### [Problem statement]
Starting at the line that has "Viewport: 557px width, 419px height." and stopping after the line that has "Open the YTD", reproduce the listing below exactly; omit everything else.

### [Available records]
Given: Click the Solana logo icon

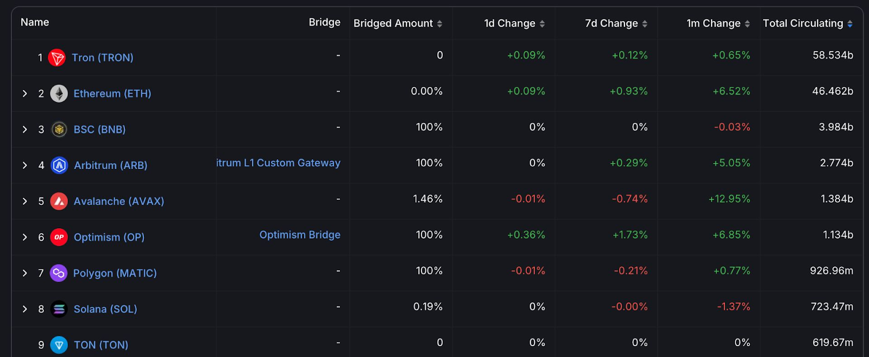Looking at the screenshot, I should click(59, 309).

* * *

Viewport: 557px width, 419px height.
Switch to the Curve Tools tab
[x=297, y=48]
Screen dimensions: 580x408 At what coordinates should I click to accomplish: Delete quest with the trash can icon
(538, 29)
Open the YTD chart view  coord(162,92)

---

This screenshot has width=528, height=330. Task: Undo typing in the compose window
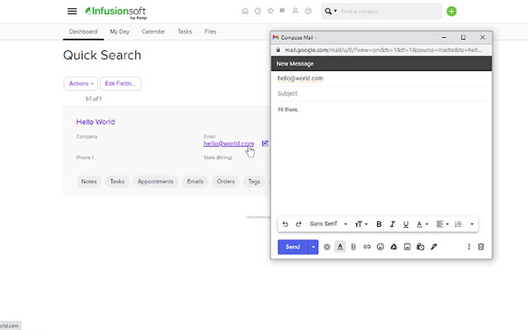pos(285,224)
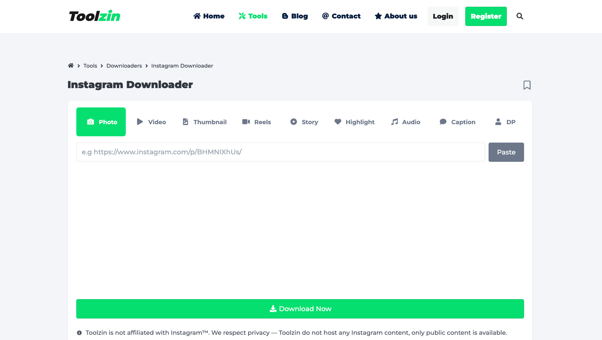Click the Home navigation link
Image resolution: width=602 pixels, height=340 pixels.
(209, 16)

### [Solution]
Viewport: 557px width, 419px height.
Switch to the Curve Tools tab
[x=297, y=48]
Screen dimensions: 580x408 At what coordinates should I click to accomplish: Delete quest with the trash can icon
(538, 29)
Open the YTD chart view  coord(162,92)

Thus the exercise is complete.